Tinjau Lapas Langkat, Menkumham: Kalapas Karutan, Semua Dibuang karena Berbahaya

Erwin Syah Putra Nasution ยท Sabtu, 18 Mei 2019 - 18:05 WIB
Tinjau Lapas Langkat, Menkumham: Kalapas Karutan, Semua Dibuang karena Berbahaya

Menkumham Yasonna Laoly saat meninjau Lapas Narkotika Kabupaten Langkat, Sumut, Sabtu (18/5/2019). (Foto: iNews/Erwin Syah Putra Nasution)

LANGKAT, iNews.id – Menteri Hukum dan Hak Asasi Manusia (Menkumham) Yasonna Laoly memastikan menonaktifkan seluruh pegawai di Lapas Narkoba Kelas III Kabupaten Langkat, Provinsi Sumatera Utara (Sumut). Tindakan tegas itu diambil usai kerusuhan di lapas pada Kamis (16/5/2019) yang menyebabkan ratusan narapidana kabur.

“Kalapas sudah dinonaktifkan.
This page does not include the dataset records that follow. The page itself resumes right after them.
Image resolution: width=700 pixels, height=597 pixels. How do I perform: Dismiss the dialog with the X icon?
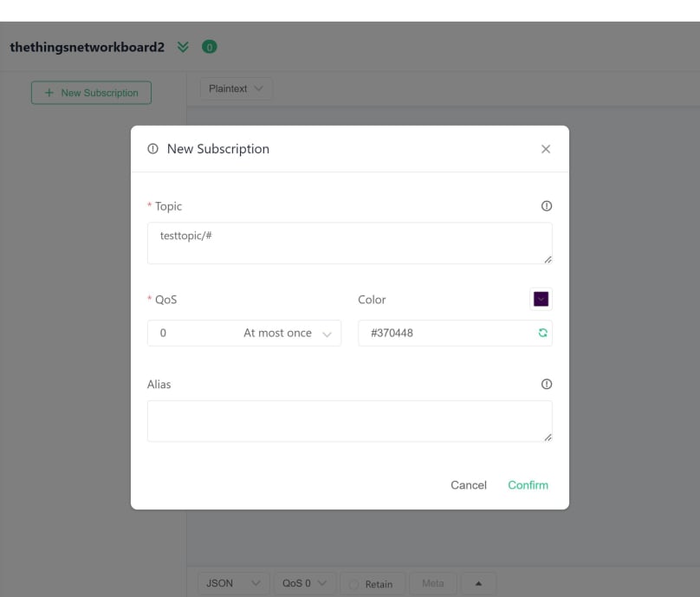pos(546,148)
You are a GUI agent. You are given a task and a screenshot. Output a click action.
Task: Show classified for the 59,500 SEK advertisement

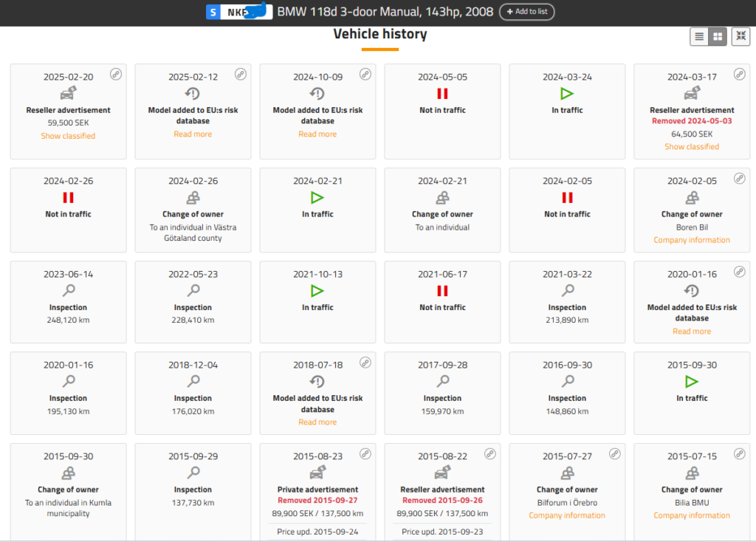(x=68, y=136)
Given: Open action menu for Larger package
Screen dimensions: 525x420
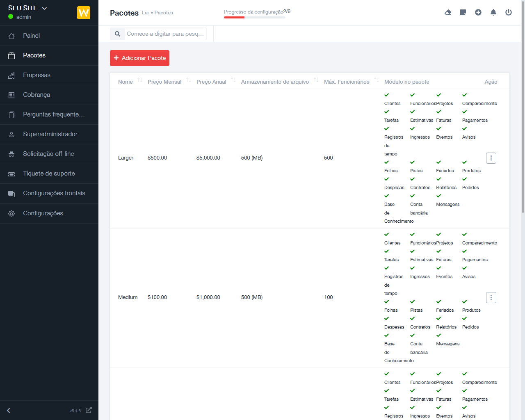Looking at the screenshot, I should tap(491, 158).
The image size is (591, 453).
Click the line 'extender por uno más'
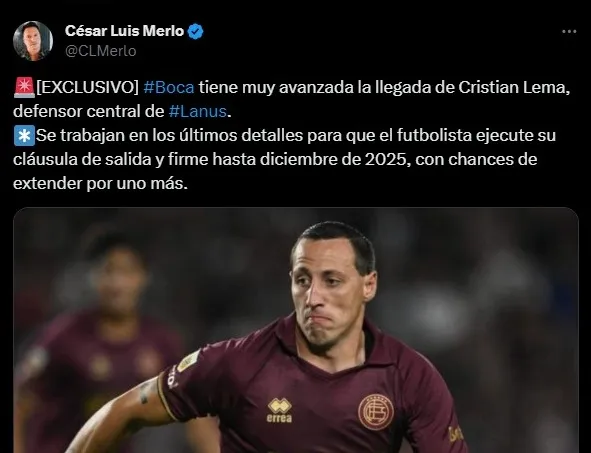pos(100,184)
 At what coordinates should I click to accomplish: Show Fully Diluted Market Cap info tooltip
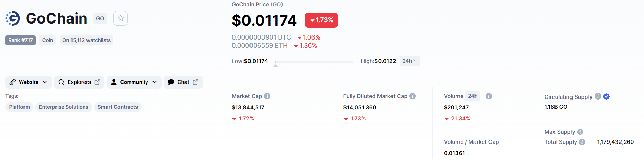413,96
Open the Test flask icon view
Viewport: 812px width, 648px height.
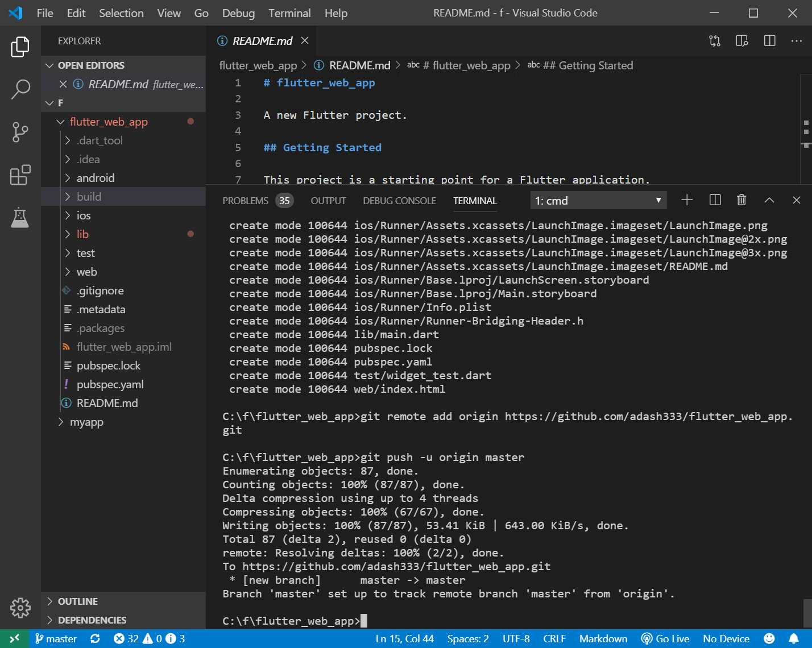pos(20,218)
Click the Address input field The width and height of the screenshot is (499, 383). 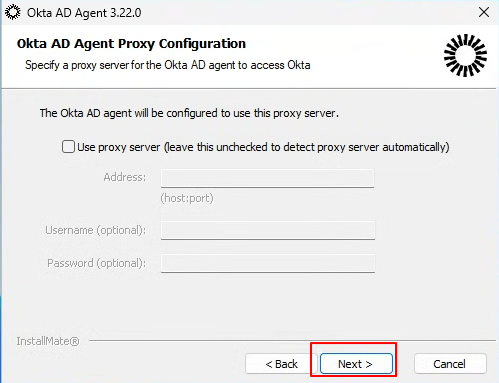(x=267, y=178)
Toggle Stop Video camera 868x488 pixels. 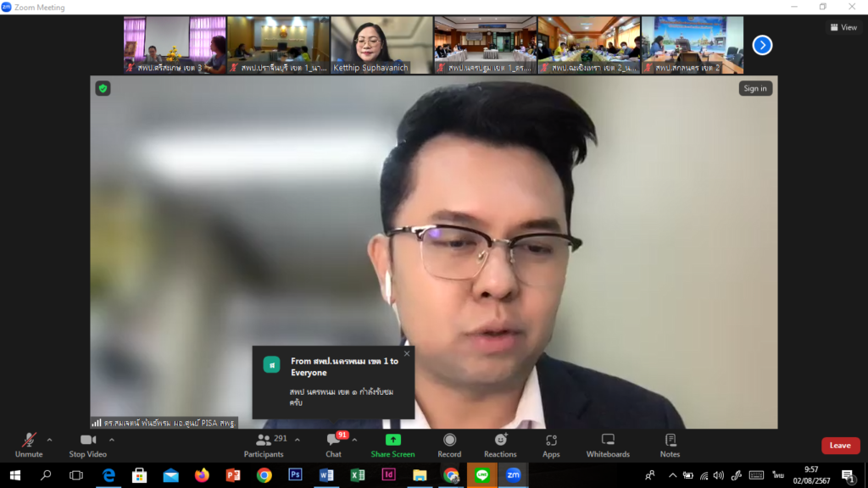pyautogui.click(x=88, y=445)
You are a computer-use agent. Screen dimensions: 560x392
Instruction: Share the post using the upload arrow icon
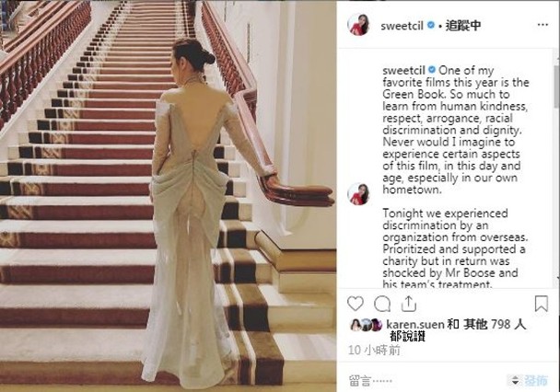tap(409, 304)
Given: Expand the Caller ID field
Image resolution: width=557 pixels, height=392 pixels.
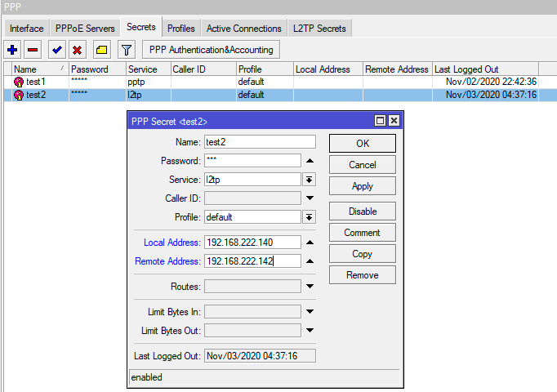Looking at the screenshot, I should [x=310, y=198].

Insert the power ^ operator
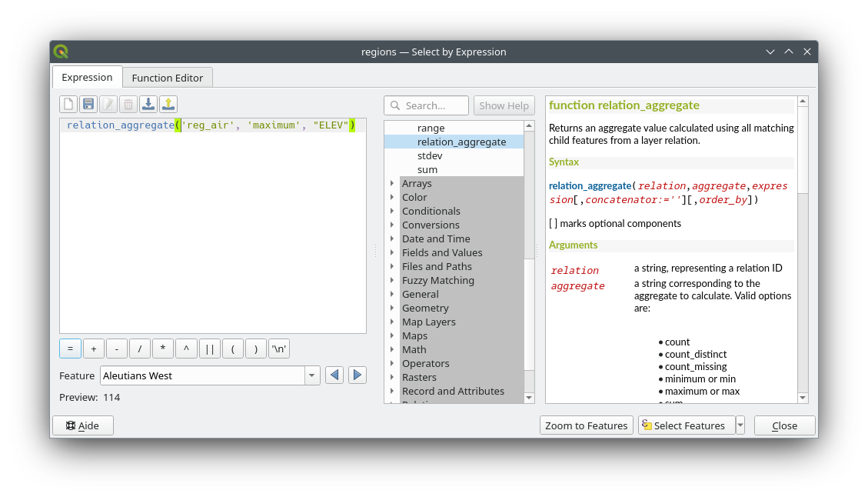click(x=186, y=349)
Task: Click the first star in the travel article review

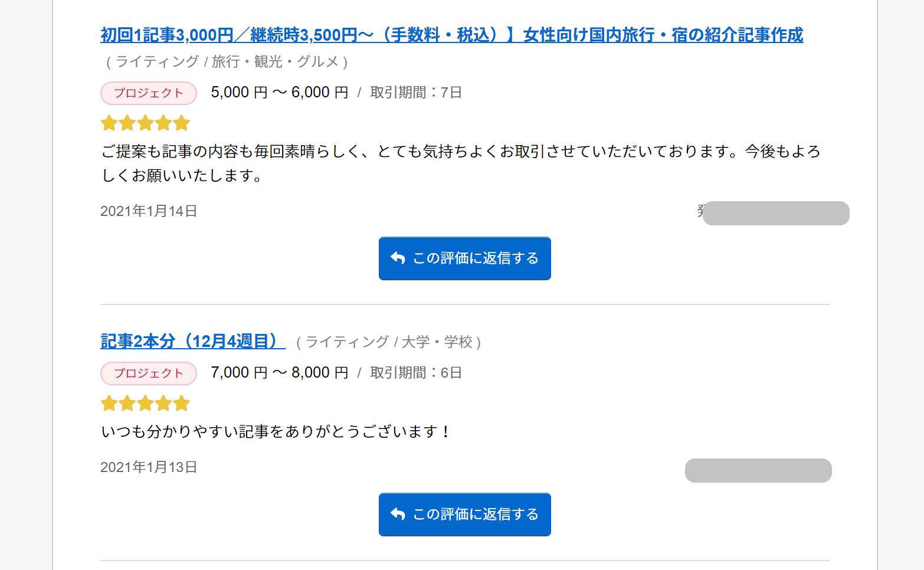Action: [109, 123]
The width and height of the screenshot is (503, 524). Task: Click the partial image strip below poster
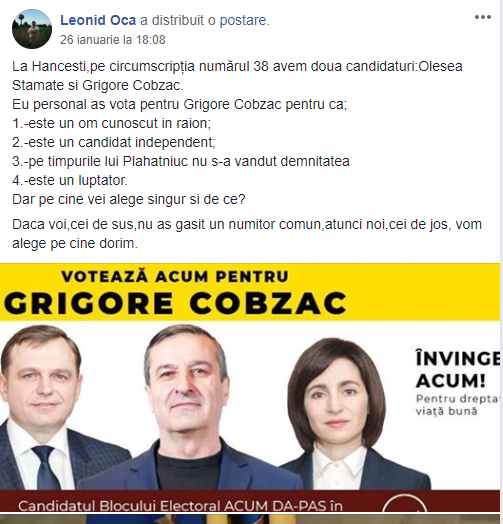pyautogui.click(x=250, y=519)
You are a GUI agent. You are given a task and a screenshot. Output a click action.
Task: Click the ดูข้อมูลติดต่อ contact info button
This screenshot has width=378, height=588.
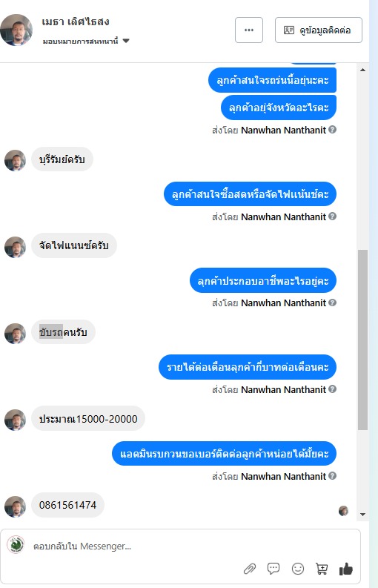coord(319,30)
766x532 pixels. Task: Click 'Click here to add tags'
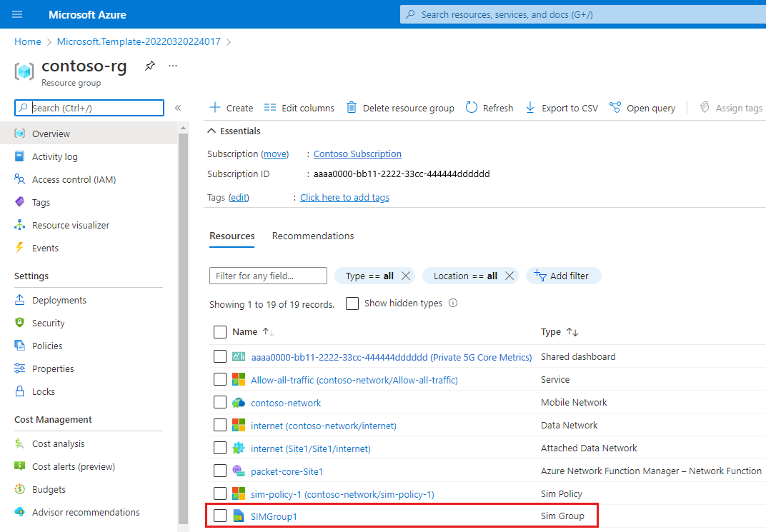(344, 197)
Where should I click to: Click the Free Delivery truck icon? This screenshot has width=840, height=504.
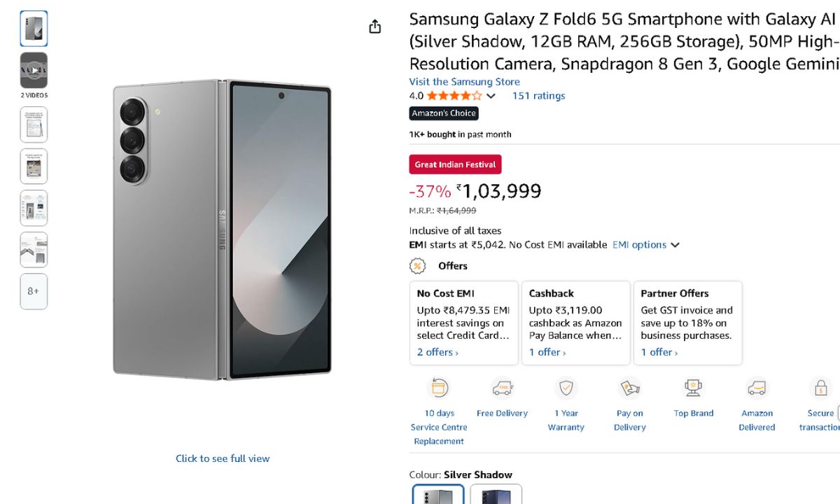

Semua, bukan hanya kalapas, karutan, dan semua yang ada di sini, semua diangkat, semua bedol desa. Nanti dilihat ke mana. Jangan masuk rutan lapas dulu, mereka ini orang berbahaya. Kalau ditaruh ke situ, penyakit,” kata Yasonna saat meninjau Lapas Narkotika Kelas III Kabupaten Langkat, Sabtu (18/5/2019).


BACA JUGA: Lapas Narkoba di Langkat Rusuh, Ratusan Napi Kabur


Yasonna menegaskan, dari penyelidikan, memang terjadi kekerasan dari pegawai lapas kepada napi saat penggeledahan, setelah ada temuan narkoba. Namun, tindakan kekerasan dan penganiayaan yang dilakukan oleh pegawai lapas tidak bisa dibenarkan.

“Yang tidak benar adalah perbuatan yang eksesif untuk memaksa pengaku, untuk memaksa siapa aja jaringan yang di dalam, sampai mengakibatkan penganiayaaan yang dilihat oleh warga binaan dan menimbulkan emosi yang sangat mendalam, hampir mirip kasus Siak,” katanya.


BACA JUGA: Rusuh di Lapas Narkotika Langkat, Begini Kronologi Kejadian Menurut Ditjen Pas


Menyikapi penyebab kerusuhan di Lapas Narkotika itu, Yasonna menegaskan melakukan pembenahan-pembenahan. Kemenkumham akan melakukan pemindahan secara menyeluruh terhadap pegawai lapas yang dinilai tak mampu menjaga kekondusifan di dalam lapas.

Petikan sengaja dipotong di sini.